Another US Navy ship not travelling with them had encountered lifeboats near the Santa Barbara Channel.
They turned out to be from a civilian steamer, SS Cuba.
It had run aground in the fog on San Miguel Island.
The news of the wreck of SS Cuba provoked an argument over over the radio amongst the leadership of Destroyer Squadron 11.
Commander Walter Roper, in charge of one of the warships that was following in formation, requested permission to peel away from the others and join in with the rescue of SS Cuba's passengers and crew.
Commodore Watson wouldn't have any of it.
Absolutely not.
There was already one U.S.
Navy ship on the scene.
That would be quite sufficient.
Roper, a pugnacious character, robustly repeated his request.
Watson robustly refused.
With every other captain in the squadron listening in, the two men argued for a while, before Roper accepted his commanding officer's authority and went off to sulk.
No such unpleasantness between Captain Hunter and Commodore Watson.
The two men seemed to be in complete agreement, reassuring each other that there there was nothing really to worry about.
Some fools might run aground on San Miguel Island, like SS Cuba, but Dolly Hunter wasn't one of them.
Then, the most junior man in the room piped up.
Lieutenant Blodgett reported that he'd requested another bearing from the radio station at Point Arguello.
But the fog was so bad that lots of other ships were asking for bearings too.
The radio station had a backlog, so they'd have to wait their turn.
And who knows how long that might be?
Uh, sir, perhaps we should stop and take a sounding.
We would then know with much greater certainty just how far we are from the coast.
Hunter wasn't a fool.
He understood that perfectly well.
He also understood that it would mean stopping the speed trial.
I can't see that's necessary.
And we'd have to break radio silence with the other ships and stop this whole parade.

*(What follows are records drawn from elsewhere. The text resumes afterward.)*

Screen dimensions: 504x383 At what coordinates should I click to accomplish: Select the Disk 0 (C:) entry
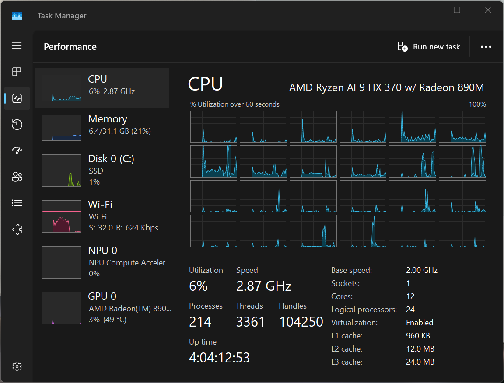(x=102, y=170)
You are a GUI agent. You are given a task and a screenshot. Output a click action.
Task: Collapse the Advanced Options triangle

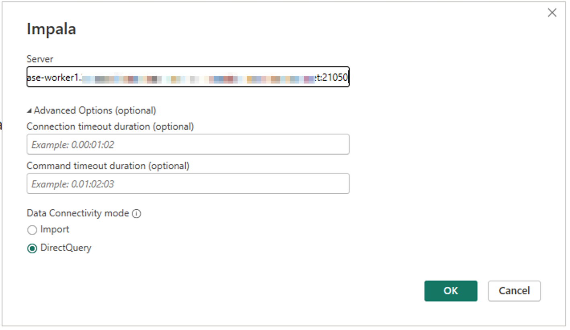click(29, 111)
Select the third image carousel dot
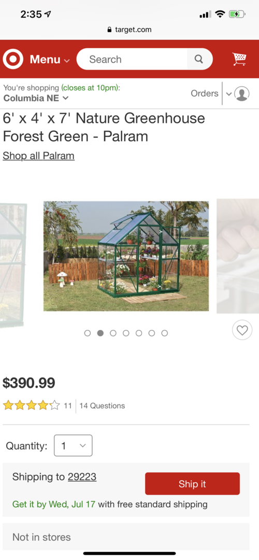The height and width of the screenshot is (560, 259). click(x=113, y=333)
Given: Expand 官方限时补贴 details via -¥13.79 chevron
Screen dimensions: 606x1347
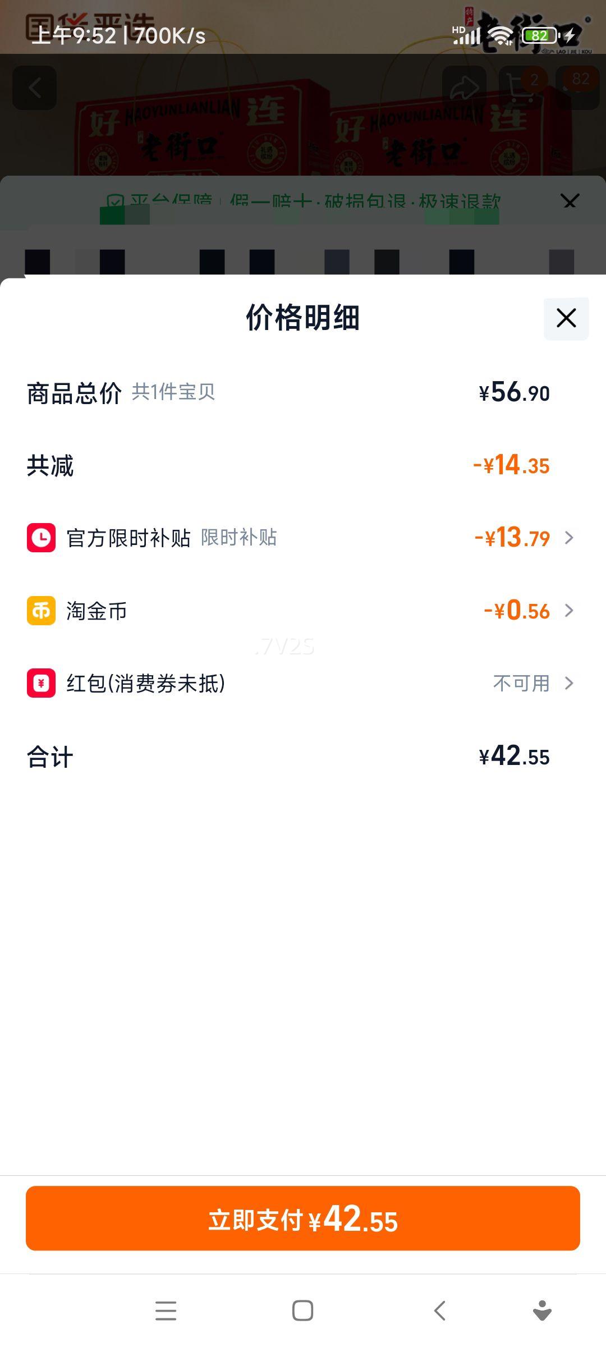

Hunter then turned to the squadron commander, Commodore Watson.
Surely, he asked, the Commodore didn't want to stop?
No, indeed.
Not while everything is going so well.
Through the fog and the darkness, Squadron 11 plunged on.
By half past eight that evening, Captain Hunter reckoned they were past Point Arguello and steaming southeast towards the island of San Miguel.
Before long, they should swing left to the east into the Santa Barbara Channel.
Best not to leave it too late.
Then the bearing came through from the Point Arguello radio station.
330 degrees.
Captain Hunter didn't bother to disguise his contempt.
That amateur radio man at Point Arguello had given them the opposite bearing again.
Tell the station that we are well south of Point Arguello.
They are to give us the reciprocal bearing.
God, I wish they would get these things straight.
San Miguel Island must be looming ahead by now.
And Hunter wasn't about to make the same mistake as the unfortunate captain of SS Cuba.
It was time to make that sharp left turn before they smashed straight into it.
USS Delphi sounded two blasts on her whistle to signal the turn, then gracefully arced left.
In unison, the rest of the squadron followed.
They were traveling at 20 knots, nearly 25 miles an hour or 11 yards a second.
and in close formation.
Each ship's prow was less than 150 yards behind the stern of the ship in front of it, or at the pace they were traveling,
13 seconds.
The lookout for Delphi, and therefore for the entire column of ships, was a young sailor named John Morrow.
He was standing directly in front of the steering wheel, gazing out of an open window, feet apart to keep his balance.
He strained to see ahead of him, scanning the dark waters for signs of danger.
The seconds ticked, past.
With each one, USS Delphi bucked and sliced another 11 yards through the rough waves.
In 15 minutes, they'd be in the calmer, more protected waters of the Santa Barbara Channel.
Captain Hunter, looking back, could see the lights of the other ships strung out behind him in a curve.
Despite the haze, he reckoned he could still see a mile or so to the ships at the back.
But then, suddenly, the lights behind Captain Hunter were gone.
The fog was so thick, he could see nothing.
Ensign Morrow peered out.
He also
could see nothing.
This fog was as thick as that time Captain Hunter had guided USS Idaho into anchorage.
Pea soup, he said, raising an eyebrow.
He wasn't afraid.
And then
the whisper of a gentle rasp against the hull.
The sound, perhaps, of Delphi brushing a sandbank.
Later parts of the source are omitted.